Quote:
Originally Posted by
joeblow 
Sure it makes adding trophy support to older games easier. Instead of embedding new, modern code into the old software in order to ring up a trophy reward, it appears that the hardware will check for unique software activity in the game to do it instead.
So if the disc activity of, say, Contra: Shattered Skies from the PS2 accesses a victory message after defeating the third stage's boss, you get a trophy. That way the software code doesn't need to be reopened (which is the can of worms this patent is designed to avoid) if the emulator is doing its job.
The problem is extracting a trigger that can be used to make the emulation program aware that a specific action has been done that fulfills the criteria for a trophy to be unlocked.
This patent doesn't make that task any easier since it's dealing with how the system will work in its finalized state rather than being a development tool that allows them to easier create and dictate the criteria for each trophy with the program itself delving into the original code to locate the necessary trigger.

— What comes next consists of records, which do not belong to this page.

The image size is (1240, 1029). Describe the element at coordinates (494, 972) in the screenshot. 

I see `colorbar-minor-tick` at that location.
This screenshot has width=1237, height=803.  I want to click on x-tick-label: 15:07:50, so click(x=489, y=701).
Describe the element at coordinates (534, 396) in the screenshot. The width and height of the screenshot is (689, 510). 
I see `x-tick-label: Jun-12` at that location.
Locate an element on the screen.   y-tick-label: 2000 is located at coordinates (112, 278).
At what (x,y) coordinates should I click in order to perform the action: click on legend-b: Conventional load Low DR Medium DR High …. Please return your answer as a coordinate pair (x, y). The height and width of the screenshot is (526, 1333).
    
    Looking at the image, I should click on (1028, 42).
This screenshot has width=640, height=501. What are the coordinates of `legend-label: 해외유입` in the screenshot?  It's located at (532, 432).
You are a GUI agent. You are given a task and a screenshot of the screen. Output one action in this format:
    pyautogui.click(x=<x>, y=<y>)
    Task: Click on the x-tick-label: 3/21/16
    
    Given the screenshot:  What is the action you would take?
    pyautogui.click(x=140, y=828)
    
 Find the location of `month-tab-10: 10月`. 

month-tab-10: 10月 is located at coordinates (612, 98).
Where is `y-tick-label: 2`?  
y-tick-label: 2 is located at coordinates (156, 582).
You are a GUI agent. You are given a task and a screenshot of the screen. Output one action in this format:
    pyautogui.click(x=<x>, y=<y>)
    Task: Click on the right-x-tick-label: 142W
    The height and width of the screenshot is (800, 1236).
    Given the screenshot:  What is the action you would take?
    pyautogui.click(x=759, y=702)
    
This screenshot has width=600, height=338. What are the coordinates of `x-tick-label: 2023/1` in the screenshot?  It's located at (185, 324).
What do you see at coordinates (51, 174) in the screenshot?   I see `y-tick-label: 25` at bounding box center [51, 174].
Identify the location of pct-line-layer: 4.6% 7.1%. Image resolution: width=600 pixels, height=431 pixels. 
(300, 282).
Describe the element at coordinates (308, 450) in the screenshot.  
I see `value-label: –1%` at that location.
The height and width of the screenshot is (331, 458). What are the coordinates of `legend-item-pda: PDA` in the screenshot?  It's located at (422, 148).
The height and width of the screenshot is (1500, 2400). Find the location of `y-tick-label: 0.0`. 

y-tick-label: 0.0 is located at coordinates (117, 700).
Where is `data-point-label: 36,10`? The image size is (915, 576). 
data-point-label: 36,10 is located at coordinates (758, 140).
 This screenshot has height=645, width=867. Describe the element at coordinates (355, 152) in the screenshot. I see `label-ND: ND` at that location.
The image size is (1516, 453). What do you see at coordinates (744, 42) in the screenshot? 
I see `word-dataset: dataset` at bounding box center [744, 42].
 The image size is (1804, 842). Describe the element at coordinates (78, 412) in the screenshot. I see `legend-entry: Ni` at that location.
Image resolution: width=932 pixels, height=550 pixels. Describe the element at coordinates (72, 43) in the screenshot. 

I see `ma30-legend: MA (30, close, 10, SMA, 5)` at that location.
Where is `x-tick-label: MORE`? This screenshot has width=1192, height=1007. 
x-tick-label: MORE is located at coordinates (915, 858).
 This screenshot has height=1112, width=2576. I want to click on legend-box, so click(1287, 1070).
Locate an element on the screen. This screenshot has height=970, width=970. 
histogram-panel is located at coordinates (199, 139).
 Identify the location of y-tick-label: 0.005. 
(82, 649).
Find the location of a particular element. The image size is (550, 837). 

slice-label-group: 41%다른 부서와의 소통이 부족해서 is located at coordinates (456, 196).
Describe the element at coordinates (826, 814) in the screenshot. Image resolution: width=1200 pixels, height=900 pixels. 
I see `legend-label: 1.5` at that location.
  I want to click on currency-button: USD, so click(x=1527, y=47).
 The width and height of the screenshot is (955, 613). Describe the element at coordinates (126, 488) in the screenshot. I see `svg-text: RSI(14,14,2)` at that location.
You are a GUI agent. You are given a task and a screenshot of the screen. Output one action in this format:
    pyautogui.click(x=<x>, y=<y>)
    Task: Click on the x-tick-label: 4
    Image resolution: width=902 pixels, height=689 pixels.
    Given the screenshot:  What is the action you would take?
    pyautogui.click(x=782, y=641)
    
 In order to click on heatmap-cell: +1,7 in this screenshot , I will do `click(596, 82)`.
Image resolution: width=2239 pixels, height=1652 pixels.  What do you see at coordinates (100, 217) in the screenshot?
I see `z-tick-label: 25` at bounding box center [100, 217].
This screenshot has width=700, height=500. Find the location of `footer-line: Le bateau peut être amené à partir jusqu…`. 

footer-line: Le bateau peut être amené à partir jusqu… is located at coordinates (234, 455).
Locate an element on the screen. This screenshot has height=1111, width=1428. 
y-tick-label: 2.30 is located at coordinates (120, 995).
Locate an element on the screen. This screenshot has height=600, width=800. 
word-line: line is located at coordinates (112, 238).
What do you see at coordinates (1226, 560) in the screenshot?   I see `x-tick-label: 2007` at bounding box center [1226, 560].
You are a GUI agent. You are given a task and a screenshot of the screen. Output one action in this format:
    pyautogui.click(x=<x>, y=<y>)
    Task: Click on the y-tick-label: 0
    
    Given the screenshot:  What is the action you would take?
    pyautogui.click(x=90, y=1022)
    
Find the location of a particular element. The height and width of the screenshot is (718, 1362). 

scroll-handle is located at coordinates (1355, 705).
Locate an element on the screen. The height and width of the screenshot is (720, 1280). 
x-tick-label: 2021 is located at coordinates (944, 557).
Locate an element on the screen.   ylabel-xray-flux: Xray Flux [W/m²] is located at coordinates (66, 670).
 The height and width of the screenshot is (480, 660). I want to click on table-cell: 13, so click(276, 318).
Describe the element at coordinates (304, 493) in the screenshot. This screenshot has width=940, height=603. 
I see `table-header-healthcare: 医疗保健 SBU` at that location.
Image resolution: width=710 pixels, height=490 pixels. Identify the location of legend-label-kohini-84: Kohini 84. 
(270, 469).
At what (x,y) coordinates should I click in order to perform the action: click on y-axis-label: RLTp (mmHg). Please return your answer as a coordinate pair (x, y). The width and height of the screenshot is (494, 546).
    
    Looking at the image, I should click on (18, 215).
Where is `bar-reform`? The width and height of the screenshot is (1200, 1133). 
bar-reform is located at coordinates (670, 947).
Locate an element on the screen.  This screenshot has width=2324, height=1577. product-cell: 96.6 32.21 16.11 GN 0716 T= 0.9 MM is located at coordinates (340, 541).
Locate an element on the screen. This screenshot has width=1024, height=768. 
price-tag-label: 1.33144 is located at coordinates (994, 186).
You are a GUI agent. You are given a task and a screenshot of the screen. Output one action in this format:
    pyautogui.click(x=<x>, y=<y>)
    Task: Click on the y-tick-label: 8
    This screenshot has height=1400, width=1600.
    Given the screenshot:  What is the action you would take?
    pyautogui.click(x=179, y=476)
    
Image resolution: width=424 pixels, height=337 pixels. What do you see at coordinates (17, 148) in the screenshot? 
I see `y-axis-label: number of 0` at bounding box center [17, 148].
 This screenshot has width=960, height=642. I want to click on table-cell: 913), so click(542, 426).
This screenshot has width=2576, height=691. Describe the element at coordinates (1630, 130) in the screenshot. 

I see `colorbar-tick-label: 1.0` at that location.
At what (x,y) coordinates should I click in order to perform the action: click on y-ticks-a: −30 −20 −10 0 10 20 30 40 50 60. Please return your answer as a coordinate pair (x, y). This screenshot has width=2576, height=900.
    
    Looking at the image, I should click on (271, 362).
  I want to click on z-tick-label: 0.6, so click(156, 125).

So they're going to still have to manually dig through the code and reverse engineer it to locate that trigger for each trophy that they want to impliment (And without a trigger, like the theoretical example I gave with a possible mileage based trophy for a racing game that originally wasn't programmed to track that statistic, they won't be able to do it). That's the real issue and this patent doesnt make that job any easier. It's a manual job out of necessity for a programmer.
Like I said, what Sony has patented here is something that has already been done in the past with emulation projects several times over the years. It's not an easy task to even just extract such information, such as monitoring the scoring counter if you had a set of trophys that unlock after a specific score has been met, from an Atari 2600 emulator running a 2K Atari 2600 game from the 1970's. Let alone a modern game that is up to perhaps dozens of gigs in size in the case of a few trophyless early PS3 games. So I don't think this patent suddenly makes this task easy like some are thinking.
Of course if source code is available, the task won't be nearly as difficult to determine if a certain trophy is a possibility and extract a trigger that this monitoring system Sony has patented can then look for an occurance happening when the game is played by the consumer to determine that it should be unlocked. But one assumes that this is also being eyed for projects whose final source code is unavailable. Okami and Silent Hill 2 on the PS2 for instance are two examples of note from recent years that fall into that category (Although in both those cases, the games have been recreated as best as possible on the PS3 already from earlier beta builds ported over with trophy support included from the start so they obviously won't be candidates for rerelease in their PS2 incarnations going forward; but they're two examples of popular and well known games from established companies from the last decade whose finalized source code has been lost or misplaced that have been publically acknowledged).
Going back to the 1990's on the original Playstation, I suspect that there's a alarmingly high percentage of games whose original source code is unavailable today to be used as a reference guide. Even with the higher profile releases from larger companies that have survived up to today, I'm sure there's instances with regularity. Sega in particular, while not an original Playstation developer for obvious reasons, is well know for being lousy even in modern times with properly archiving source code.
I doubt that they're unique in that regard.